To be frank, as these sorts of issues have not come up in previous projects we've done in similar environments, we didn't figure them into our timeline. As a result, the largest obstacle to this project's development is time. I have confidence that we will be able to deliver this project on time, but to do so might involve a degree of 'crunching' or the need to cut 'quality of life features'. In addition, having to work around more unexpected issues in future is now even worse for development. We are working against the clock, with all of the constraints that can put on development.

On a more positive note, we have managed to plot out and design this project well enough that I have confidence in what we're building. Though as we began development, we realized our initial milestones weren't accurate to the way development is going to have to go. It made more sense to construct the general framework for handling user input and the way the game responds to that input before building specific situations.

To that end, I can report the core behavior of an adventure game is present. We can handle player action, check it against developer written responses, and then use those responses to communicate the result of the player's actions. Though it remains untested at the moment, we are confident in it's basic functionality, and it's ability to support the game we're building.

CONT: I am working with Kurt Dail and Nick Carsello on an adventure game.

Nick and I started to come up with ideas about how to make the game before Kurt joined our team, soon after he joined, he offered a more efficient, fun, and simple way to build the adventure game. We, as a group, decided to go with his method. 

File structure, architecture, organization of classes 90%: We have the skeleton of our project laid out pretty well. There has been no major trouble in this portion of the lab. There are still things to sort out, but nothing that will hold up back from submitting. 

Use of Data Structures 95%: We have implemented about 4 different data structures talked about in class, they all serve meaningful purpose in the lab. There has been no major trouble in their implementation, and a test suite has been set up so this can be verified, however, testing is not complete. As a milestone, I would place the testing at 50% complete. 

Documentation 100%: All code has documentation so that collaborators have an easier time understanding, intimately, what is going on. Also, whenever some major change has been made, there are comments documenting the changes so that no group member is left in the dark. 

Game Functionality, responses to change to roomstate 45%: We have the structure built and are confident that it will support our game but due to issues we have been having with gradle, time spent on this has been minimal. This week, once build problems are solved, work on this will be priority. 
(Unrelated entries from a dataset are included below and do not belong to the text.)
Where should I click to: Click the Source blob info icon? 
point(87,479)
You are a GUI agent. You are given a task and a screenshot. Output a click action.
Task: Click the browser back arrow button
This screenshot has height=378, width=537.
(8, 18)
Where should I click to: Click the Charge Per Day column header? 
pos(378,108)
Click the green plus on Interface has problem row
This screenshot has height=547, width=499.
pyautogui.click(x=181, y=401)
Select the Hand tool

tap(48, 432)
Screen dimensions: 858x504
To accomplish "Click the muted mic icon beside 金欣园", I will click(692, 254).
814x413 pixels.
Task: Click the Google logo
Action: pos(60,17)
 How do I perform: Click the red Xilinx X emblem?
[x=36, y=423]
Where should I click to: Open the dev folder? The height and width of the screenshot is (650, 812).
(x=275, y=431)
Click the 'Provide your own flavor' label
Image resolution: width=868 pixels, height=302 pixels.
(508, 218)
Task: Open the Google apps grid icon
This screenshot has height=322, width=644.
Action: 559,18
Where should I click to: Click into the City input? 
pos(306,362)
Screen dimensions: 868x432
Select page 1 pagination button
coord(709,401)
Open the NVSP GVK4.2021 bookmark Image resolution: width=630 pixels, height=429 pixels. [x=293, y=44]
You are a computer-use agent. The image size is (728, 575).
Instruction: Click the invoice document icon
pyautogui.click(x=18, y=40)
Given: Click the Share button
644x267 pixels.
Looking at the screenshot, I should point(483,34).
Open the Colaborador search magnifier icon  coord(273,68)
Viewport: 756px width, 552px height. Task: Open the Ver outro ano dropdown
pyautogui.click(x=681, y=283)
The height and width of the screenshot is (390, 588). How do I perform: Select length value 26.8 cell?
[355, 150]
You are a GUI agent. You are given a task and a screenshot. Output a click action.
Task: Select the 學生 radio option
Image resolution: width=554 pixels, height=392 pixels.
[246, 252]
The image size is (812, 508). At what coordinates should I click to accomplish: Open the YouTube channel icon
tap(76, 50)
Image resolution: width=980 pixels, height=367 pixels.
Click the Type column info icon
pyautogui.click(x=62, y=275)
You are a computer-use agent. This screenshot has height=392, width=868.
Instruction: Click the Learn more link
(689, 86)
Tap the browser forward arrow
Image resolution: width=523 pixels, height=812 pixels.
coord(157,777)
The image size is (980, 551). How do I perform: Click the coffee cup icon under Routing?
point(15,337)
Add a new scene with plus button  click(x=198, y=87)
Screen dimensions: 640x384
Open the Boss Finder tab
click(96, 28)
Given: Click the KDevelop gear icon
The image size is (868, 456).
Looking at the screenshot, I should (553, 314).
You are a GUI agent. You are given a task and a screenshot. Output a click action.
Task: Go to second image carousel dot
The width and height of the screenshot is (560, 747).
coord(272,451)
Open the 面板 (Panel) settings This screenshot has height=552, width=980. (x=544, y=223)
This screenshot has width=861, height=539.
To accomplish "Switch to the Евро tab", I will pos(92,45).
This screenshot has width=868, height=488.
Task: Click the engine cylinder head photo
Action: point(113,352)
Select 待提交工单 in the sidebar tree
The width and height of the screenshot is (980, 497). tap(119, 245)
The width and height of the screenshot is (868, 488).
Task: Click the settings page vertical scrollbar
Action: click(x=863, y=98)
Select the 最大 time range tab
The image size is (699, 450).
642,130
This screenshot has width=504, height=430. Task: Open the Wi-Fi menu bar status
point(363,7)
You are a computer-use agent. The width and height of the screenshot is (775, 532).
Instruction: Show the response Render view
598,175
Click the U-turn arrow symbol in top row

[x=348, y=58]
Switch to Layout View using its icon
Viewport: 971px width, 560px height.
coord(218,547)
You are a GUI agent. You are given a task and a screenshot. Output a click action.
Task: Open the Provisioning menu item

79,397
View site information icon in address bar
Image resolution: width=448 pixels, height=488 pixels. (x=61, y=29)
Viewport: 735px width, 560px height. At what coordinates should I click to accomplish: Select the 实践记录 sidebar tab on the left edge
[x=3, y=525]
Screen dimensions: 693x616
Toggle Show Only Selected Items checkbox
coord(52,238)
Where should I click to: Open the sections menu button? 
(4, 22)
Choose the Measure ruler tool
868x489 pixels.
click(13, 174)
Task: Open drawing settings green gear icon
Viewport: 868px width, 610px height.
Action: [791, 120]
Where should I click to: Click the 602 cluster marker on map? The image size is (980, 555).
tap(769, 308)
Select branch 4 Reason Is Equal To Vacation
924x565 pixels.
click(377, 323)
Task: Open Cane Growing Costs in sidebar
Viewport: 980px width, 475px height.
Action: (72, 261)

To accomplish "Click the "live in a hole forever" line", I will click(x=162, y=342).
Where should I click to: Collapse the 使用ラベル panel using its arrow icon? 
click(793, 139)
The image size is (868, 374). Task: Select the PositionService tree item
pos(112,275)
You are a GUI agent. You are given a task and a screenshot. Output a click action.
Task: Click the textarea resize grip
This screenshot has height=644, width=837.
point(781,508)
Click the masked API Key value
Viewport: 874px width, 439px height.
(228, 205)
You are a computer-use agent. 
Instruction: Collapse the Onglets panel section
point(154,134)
As mentioned in my partners posts, there has been major issues with finding the root project and recognizing the main class. The project would build at one point, after changing the main class in the build.gradle file and running ./gradlew clean and deleting .class files. However, after going back and attempting to run again, build issues persisted. I do not expect this to delay final submission of the project. But, it has been difficult, because these issues were not planned for, based on them not appearing in labs. As that may be, everything can not always be expected to work, in the future time for "unforeseen issues" will always be present in an initial timeline.  These issues will be rectified by using resources like slack exchange and perusing the gradle documentation. If we cannot solve the issue this way, I plan to start from scratch(on the gradle + cloud nine side), by creating a new workspace, possibly.